W3C home > Mailing lists > Public > www-style@w3.org > October 2003

Re: CSS2.1 :lang

From: Chris Lilley <chris@w3.org>
Date: Fri, 17 Oct 2003 15:54:09 +0200
Message-ID: <115226064.20031017155409@w3.org>
To: "Jukka K. Korpela" <jkorpela@cs.tut.fi>
Cc: Bert Bos <bert@w3.org>, Tex Texin <tex@i18nguy.com>, www-style@w3.org, W3c I18n Group <w3c-i18n-ig@w3.org>

On Friday, October 17, 2003, 10:48:41 AM, Jukka wrote:

JKK> On Thu, 16 Oct 2003, Chris Lilley wrote:

>> JKK> Anyway, what the XML specification says about the xml:lang attribute is
>> JKK> that "The values of the attribute are language identifiers as defined by
>> JKK> [IETF RFC 1766], Tags for the Identification of Languages, or its
>> JKK> successor on the IETF Standards Track."
>>
>> Please also look at the XML 1.0 eratta, and the XML 1.1 specification.

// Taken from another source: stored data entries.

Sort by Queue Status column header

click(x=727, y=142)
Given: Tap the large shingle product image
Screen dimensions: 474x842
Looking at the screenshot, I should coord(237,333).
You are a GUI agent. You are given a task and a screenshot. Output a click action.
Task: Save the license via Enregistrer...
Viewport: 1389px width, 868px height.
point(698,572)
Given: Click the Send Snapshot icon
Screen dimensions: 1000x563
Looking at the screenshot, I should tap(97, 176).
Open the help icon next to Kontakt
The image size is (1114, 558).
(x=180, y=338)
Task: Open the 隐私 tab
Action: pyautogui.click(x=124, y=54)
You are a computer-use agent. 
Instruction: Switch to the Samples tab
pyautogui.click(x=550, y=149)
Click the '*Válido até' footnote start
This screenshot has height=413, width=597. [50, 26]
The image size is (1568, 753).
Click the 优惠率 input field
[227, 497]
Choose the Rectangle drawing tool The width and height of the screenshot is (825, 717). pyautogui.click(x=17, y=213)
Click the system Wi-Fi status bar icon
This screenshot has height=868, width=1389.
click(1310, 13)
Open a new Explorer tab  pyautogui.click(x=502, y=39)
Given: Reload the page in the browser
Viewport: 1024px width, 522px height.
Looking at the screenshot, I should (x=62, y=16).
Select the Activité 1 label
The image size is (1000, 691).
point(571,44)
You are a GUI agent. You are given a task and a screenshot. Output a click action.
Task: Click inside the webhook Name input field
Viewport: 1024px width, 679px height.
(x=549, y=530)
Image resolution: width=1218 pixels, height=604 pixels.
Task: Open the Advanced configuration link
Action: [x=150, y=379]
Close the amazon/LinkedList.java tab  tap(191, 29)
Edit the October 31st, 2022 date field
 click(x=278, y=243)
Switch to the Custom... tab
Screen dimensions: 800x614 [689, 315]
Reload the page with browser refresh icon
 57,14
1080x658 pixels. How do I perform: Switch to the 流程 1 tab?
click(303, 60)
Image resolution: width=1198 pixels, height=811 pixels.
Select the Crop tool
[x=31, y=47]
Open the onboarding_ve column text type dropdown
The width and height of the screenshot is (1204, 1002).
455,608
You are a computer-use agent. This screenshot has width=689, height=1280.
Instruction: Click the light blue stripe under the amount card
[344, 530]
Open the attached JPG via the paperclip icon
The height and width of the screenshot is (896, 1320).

JKK> Good grief. I thought that it was unique to CSS specifications to make
JKK> changes in an "Errata", but the XML 1.0 "Errata" is apparently similar.
JKK> We have been given a _specification_ that is officially approved by the
JKK> W3C, containing a reference to an Errata, which says:
JKK> "This document records all known errors in - -"
JKK> but actually contains substantial _changes_ to the content of the
JKK> specification. It is left to readers to distinguish between typo fixes,
JKK> wording clarifications, and material changes.

JKK> So people who naively think they are reading the official specification
JKK> will be mislead. The specification may change at any moment, just by a
JKK> change to the "Errata", with no announcement before or after. And we don't
JKK> even have a copy of the specification as changed by the "Errata".

That last statement is false. Please see
http://www.w3.org/TR/1998/REC-xml-19980210
(XML 1.0, first edition)

http://www.w3.org/TR/2000/REC-xml-20001006
(XML 1.0 second edition) which also links to
http://www.w3.org/TR/2000/REC-xml-20001006-review.html
(review version with color coded changes)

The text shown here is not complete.